Work task:
Print every entry below again exactly as written, skipping the pictures.

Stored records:

··········

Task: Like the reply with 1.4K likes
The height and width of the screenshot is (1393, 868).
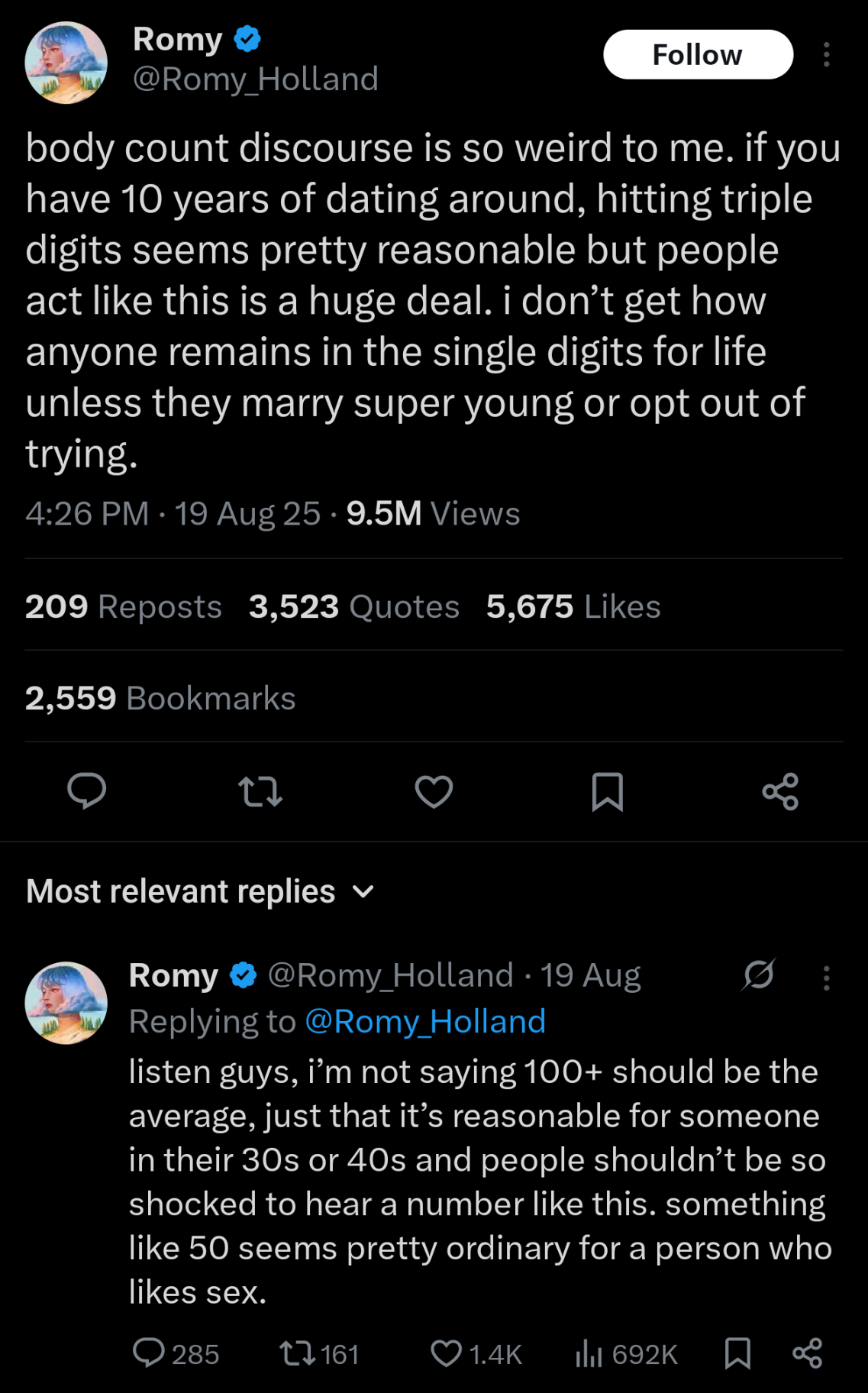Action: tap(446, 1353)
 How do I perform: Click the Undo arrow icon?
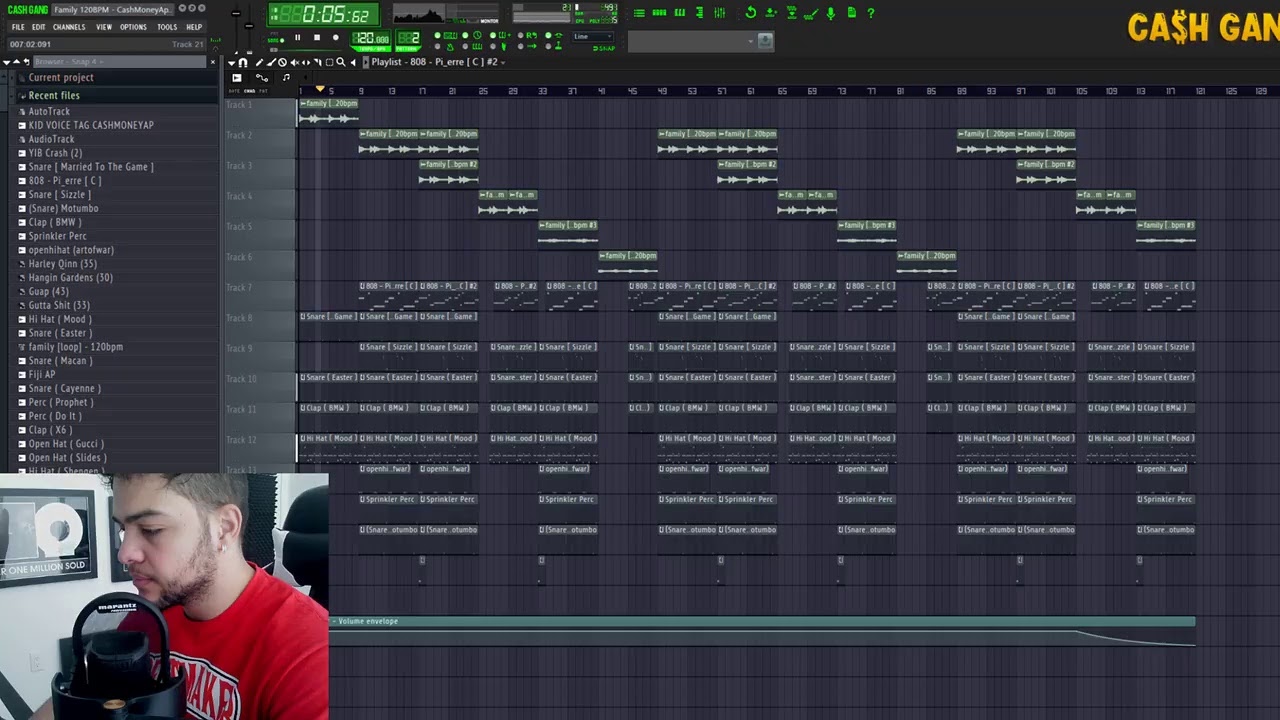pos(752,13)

··········

Exercise answer:
Task: Like the reply with 1.4K likes
The height and width of the screenshot is (1393, 868).
Action: tap(446, 1353)
 How do I perform: Click the Undo arrow icon?
pos(752,13)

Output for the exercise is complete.